### Extracted information

>>>>

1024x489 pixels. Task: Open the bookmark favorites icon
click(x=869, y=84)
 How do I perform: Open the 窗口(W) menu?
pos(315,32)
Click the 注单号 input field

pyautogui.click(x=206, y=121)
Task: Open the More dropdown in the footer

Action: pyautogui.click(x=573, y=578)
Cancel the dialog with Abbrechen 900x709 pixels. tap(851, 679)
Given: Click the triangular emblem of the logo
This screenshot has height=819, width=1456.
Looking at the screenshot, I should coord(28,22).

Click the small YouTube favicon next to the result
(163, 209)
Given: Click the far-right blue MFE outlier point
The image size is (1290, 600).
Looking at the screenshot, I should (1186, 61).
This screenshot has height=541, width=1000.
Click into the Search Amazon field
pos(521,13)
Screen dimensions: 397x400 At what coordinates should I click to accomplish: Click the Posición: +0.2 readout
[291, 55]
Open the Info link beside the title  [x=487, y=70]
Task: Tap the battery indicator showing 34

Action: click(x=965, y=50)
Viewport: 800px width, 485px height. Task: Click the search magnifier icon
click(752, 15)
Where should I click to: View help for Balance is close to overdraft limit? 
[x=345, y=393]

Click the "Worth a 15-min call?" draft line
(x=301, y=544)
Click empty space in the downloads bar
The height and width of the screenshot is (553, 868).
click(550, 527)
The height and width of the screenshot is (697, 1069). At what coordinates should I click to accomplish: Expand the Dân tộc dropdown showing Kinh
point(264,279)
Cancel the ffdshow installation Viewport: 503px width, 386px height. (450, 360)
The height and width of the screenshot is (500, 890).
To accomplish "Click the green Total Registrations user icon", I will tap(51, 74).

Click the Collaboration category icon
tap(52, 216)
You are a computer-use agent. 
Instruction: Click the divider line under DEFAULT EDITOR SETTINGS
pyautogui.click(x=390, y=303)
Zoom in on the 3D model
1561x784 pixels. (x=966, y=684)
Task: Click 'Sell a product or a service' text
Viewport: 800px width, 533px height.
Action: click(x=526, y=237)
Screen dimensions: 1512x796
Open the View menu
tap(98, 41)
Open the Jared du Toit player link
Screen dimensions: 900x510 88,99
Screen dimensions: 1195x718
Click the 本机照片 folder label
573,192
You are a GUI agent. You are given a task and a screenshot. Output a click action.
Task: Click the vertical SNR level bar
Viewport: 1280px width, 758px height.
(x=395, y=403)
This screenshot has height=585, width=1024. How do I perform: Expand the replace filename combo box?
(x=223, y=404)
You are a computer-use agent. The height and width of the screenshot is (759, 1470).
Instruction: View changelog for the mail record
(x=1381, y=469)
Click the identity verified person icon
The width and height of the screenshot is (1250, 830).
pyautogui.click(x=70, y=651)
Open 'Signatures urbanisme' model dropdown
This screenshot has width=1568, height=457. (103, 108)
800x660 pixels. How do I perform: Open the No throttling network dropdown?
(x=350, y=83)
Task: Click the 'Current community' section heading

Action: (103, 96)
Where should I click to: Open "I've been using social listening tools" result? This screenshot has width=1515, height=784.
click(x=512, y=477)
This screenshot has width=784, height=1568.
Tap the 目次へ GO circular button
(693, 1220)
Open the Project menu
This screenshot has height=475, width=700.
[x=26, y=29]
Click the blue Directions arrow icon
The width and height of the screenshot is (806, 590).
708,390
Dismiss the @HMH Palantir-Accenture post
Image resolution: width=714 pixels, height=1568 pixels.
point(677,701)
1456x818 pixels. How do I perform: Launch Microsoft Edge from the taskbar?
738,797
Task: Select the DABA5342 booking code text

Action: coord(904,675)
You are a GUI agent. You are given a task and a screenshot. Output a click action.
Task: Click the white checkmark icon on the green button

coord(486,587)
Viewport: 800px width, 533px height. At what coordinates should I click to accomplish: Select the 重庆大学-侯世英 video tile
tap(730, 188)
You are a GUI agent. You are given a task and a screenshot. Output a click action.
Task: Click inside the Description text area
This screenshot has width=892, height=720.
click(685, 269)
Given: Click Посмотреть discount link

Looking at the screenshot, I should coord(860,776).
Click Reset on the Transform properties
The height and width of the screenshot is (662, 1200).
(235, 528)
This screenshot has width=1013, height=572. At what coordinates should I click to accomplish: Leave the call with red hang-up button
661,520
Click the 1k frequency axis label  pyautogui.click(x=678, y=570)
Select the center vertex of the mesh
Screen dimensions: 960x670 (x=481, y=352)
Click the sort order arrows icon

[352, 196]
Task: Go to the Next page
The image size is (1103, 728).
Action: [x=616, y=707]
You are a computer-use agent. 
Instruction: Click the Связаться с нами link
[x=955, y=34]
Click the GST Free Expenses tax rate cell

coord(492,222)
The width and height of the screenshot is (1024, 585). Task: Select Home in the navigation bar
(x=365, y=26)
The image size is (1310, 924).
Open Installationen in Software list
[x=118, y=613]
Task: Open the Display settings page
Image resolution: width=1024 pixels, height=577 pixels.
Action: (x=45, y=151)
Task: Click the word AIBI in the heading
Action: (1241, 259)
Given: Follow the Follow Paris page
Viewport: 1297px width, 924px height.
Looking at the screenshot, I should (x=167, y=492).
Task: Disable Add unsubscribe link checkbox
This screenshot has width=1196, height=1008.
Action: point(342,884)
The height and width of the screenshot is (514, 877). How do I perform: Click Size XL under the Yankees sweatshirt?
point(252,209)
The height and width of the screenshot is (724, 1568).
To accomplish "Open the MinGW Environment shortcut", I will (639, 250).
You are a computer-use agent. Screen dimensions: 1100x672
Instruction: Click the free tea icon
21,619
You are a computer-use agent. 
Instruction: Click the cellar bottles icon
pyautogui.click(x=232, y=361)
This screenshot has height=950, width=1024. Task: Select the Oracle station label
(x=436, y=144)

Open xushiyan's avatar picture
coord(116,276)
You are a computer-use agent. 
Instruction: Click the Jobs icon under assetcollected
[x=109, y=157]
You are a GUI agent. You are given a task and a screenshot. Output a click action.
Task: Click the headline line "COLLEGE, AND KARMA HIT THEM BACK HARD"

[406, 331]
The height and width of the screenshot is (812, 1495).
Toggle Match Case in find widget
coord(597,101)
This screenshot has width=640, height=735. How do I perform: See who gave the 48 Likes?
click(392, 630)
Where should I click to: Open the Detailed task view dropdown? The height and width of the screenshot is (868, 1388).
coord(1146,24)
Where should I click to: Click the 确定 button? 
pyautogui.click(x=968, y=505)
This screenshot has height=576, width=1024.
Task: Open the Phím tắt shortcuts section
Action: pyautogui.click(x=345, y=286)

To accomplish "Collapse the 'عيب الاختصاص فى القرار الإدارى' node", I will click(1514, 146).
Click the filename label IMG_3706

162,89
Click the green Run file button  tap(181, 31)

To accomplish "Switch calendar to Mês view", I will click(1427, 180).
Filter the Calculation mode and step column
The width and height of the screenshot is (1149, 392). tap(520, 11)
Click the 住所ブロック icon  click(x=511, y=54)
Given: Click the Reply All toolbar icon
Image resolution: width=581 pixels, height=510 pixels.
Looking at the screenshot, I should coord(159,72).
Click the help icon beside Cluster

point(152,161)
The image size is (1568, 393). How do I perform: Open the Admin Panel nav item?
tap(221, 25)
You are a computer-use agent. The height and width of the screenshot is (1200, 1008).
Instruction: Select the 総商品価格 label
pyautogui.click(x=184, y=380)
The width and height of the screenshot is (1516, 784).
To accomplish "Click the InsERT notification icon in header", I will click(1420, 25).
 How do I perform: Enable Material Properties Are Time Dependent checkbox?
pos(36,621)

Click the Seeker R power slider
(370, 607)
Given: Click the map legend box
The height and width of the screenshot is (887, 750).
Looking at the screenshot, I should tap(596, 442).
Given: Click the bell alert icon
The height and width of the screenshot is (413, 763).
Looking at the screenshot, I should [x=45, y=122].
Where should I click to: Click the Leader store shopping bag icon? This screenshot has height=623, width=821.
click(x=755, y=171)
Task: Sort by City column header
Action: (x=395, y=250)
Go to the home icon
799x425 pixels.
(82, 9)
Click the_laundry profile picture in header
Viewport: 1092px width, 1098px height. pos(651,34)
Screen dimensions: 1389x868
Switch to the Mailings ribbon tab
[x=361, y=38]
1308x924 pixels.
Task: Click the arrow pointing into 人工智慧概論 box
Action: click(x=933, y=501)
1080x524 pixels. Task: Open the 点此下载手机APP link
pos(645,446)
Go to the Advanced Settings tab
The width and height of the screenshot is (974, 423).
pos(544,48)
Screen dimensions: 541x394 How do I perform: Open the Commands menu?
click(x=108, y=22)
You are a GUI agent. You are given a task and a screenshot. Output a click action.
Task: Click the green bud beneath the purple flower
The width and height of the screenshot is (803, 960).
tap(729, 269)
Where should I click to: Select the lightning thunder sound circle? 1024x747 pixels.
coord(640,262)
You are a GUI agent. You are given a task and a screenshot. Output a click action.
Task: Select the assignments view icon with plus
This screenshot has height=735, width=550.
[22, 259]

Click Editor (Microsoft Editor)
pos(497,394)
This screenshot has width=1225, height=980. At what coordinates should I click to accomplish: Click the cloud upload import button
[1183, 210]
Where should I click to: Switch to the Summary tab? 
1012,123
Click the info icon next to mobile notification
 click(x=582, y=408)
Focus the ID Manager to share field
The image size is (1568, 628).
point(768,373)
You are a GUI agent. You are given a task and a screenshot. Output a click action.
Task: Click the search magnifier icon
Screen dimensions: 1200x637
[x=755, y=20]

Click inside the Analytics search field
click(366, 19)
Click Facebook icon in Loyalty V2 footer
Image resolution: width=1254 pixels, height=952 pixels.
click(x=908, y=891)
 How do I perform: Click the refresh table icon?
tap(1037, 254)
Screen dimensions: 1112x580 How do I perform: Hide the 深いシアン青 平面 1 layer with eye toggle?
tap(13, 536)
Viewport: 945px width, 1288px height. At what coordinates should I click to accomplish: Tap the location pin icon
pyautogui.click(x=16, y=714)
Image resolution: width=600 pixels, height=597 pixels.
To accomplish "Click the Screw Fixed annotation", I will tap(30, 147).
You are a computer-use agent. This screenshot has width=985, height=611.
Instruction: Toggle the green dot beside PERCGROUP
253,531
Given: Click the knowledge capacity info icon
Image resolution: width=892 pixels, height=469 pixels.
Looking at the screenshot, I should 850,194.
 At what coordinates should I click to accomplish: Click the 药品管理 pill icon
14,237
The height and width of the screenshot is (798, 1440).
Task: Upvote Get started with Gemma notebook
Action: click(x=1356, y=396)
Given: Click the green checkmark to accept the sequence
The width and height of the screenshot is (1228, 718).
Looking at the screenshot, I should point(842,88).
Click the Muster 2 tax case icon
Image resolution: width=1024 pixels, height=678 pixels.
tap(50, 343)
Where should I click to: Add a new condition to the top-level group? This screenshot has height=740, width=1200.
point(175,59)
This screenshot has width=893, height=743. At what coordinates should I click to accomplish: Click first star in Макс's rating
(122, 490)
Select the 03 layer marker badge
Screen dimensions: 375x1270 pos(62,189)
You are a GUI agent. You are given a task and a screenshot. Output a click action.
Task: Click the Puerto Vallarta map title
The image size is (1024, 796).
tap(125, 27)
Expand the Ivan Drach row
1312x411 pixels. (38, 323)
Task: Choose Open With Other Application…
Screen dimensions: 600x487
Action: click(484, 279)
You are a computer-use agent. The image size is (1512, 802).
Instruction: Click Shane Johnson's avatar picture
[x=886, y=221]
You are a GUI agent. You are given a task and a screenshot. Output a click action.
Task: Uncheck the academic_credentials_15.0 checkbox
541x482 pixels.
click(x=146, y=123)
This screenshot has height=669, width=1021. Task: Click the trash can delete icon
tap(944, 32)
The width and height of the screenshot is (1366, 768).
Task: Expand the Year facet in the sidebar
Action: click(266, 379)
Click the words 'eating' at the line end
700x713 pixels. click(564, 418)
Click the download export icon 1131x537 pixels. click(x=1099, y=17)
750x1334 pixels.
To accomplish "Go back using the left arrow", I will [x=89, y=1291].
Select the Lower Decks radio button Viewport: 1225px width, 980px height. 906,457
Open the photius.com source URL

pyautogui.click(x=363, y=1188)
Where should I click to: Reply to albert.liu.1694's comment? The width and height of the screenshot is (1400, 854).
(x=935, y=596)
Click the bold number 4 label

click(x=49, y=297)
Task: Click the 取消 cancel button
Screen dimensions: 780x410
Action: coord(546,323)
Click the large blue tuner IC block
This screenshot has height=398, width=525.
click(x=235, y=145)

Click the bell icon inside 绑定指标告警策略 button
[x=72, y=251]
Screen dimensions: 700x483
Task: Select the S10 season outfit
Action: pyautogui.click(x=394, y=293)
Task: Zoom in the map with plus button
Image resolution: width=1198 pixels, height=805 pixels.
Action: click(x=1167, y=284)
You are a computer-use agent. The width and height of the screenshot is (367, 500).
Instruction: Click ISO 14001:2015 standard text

<<<<

What is the number of lines in the listing above that contain the string "blue"? Give only the number.

3